Alive!

This morning started with a plan to walk to Dulwich parkrun; this being a change from my recent habit of catching a train there and running home. The plan lasted about 30 minutes from its inception when I was still in bed, where I had woken early enough for it to be a possibility, to its demise when I realised I had taken just a little too long to get my person in gear to make it practical. At this point, the Cyclist suggested that I cycle instead of reverting to public transport which, I thought, seemed reasonable. A little more faffing – with water, raisins, nuts (edible) and a pannier – prior to departure meant I arrived only just in time to fit in a warm up before parkrun started.

After parkrunning myself, cheering home many of the other runners and momentarily swapping shirts with another parkrunner – to check the sizing of his new parkrun apricot/orange t-shirt – I decided to meander a little on my cycle home. The continued combination of weather and activity enlivened me so much that I meandered further and wider taking in Crystal Palace, Addiscombe and Sydenham before taking a break in Ladywell Park. I enjoyed my water, raisins and nuts (edible) before returning much more directly home; primarily along the footpath that runs beside the railway line, and river Beck, from Ladywell to Beckenham.

Further invigorated by cereal topped with banana and sweet British strawberries, I have tried to capture the moment …

start time distance duration
ride 8:13 8.1km 32:41 home to Dulwich Park
run 8:47 2.0km 9:06 warm up
run 9:08 5.0km 20:21 Dulwich parkrun
ride 9:57 23.0km 1:14:38 Dulwich park to Ladywell Park
ride 11:23 7.4km 27:26 Ladywell Park to home

Sensually thrilled – by the combination of glorious weather, physical activity, parkrun competition and community, food and hydration – I am now feeling quite blissfully alive! 🙂

And wearing my own, bespoke, unoffical, parkrun t-shirt in celebration!

tshirt - unofficial parkrun

My own, bespoke, unofficial, parkrun t-shirt.


map - ride meander

I meandered further and wider taking in Crystal Palace, Addiscombe and Sydenham before taking a break in Ladywell Park


map - ride home

Directly home; primarily along the footpath that runs beside the railway line, and river Beck, from Ladywell to Beckenham.

Different cake

Parkrun cancellations are relatively rare and even when they do occur they are advertised on social media frequently and as far in advance as the decision allows.

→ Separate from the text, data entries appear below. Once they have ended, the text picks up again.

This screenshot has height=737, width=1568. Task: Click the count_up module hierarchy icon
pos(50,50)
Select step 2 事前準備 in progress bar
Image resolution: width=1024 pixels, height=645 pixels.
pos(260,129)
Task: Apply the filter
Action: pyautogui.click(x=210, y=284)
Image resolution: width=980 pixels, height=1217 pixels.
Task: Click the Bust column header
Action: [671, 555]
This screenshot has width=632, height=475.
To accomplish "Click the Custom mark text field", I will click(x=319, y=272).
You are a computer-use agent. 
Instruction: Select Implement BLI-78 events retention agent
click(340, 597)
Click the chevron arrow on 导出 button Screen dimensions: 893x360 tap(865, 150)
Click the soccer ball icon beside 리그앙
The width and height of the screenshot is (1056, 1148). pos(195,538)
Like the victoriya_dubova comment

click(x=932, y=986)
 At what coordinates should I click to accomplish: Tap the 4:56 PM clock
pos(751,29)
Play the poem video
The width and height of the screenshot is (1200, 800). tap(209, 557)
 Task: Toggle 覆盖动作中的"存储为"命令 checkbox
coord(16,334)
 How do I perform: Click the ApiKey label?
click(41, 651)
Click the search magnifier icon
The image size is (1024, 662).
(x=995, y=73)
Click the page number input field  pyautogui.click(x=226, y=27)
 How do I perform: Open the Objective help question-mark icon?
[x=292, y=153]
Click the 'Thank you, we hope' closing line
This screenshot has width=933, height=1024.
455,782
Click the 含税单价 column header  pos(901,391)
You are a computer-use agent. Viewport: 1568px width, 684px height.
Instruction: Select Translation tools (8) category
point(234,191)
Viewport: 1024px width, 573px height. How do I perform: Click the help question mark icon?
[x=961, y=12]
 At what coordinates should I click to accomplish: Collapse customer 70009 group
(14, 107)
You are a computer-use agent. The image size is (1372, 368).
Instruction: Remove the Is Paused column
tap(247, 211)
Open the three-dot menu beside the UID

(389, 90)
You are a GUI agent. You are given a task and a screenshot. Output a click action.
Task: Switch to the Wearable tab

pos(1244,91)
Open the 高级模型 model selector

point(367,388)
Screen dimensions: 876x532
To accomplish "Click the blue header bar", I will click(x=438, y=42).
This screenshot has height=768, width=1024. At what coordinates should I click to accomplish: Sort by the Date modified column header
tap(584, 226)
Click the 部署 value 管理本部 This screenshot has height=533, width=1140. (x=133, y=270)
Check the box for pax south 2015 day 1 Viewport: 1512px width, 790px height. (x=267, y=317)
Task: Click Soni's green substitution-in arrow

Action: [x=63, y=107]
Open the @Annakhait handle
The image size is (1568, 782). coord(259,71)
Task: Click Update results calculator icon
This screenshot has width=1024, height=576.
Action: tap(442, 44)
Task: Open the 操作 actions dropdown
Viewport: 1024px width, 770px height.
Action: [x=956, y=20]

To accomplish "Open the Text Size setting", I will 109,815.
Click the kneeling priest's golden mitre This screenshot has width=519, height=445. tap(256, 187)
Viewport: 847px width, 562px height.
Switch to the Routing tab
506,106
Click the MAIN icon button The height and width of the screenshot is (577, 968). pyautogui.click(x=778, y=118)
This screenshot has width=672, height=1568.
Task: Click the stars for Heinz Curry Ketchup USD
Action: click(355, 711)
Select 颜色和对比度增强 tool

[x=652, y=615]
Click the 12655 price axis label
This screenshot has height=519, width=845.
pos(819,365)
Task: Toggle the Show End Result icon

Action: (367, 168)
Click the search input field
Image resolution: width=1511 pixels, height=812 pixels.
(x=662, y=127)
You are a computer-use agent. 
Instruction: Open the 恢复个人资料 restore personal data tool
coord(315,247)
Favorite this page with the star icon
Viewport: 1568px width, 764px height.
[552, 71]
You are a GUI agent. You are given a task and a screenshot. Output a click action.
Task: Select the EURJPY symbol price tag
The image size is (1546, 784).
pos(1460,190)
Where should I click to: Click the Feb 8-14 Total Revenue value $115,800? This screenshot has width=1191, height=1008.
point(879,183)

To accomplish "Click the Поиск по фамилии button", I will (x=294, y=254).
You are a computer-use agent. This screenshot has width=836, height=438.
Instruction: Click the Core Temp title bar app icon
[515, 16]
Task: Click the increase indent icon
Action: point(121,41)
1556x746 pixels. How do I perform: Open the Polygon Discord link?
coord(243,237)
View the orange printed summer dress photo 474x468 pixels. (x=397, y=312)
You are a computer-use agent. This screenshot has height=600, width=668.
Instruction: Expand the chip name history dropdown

As a consequence of how rare they are, quite possibly encouraged by my laissez faire optimism, I rarely specifically check that an event is going ahead, and so perhaps I tempt fate a little more than I should. All of which is quite likely an over-elaborate introduction to explaining that my sister and I had arranged the she and her family sleep over on Friday night with a view to joining me at Dulwich parkrun yesterday for my first parkrun at age 50 and the first event in my #50at50 calendar. Fortunately I tweeted my anticipation on Friday night …

tweet 006
tweet 007

All of which is certainly an over-elaborate explanation of my first Bromley parkrun yesterday! The course in Norman Park is close to flat and yesterday we ran the Summer course which I understand contrasts with the Winter variant in that it includes more running on grass and a longer lap repeated just over two times.

It seems the tendonitis in my right ankle is continuing to recover and certainly my gradually increasing running has resulted in my cardiovascular fitness improving. My only concern as I approached the start was that I had some fluid on my right knee. It is only slight and I have concluded that I put my knees under excessive stress whilst running the downhill section of the distinctly hilly Crystal Palace parkrun five weeks ago in 21:55, foolishly repeating the error at the same venue two weeks ago in 21:30. I set out yesterday simply intending to match the latter time on a much kinder course with three further weeks recovery under my belt. My sister hoped to improve her 22:16 5k PB set last year at Weymouth parkrun and my brother in law was aiming to run inside 26:00.

I learned that Bromley parkrun regularly provides pacers on the first Saturday of each month and yesterday there were pacers for most, possibly all, whole minute targets from 18 to 35 minutes. My sister and I set out agreeing to track the 22 minute pacer in the first instance. Quite soon, and as we had anticipated in a field of over 500, we lost contact with each other and I never did see the 22 minute pacer. As my run progressed I felt comfortable and noted I was running just inside 21:30 pace. I was somewhat surprised to hear my watch chime 4k and, finding myself comfortable and so close to home, raised my pace just a little. Shortly after I noticed the 21 minute pacer just ahead and raised my pace a little more to ensure I caught up before the finish.

As soon as I had finished and stopped my watch I turned back to wait at the finishing line for my sister. She seemed to appear very quickly …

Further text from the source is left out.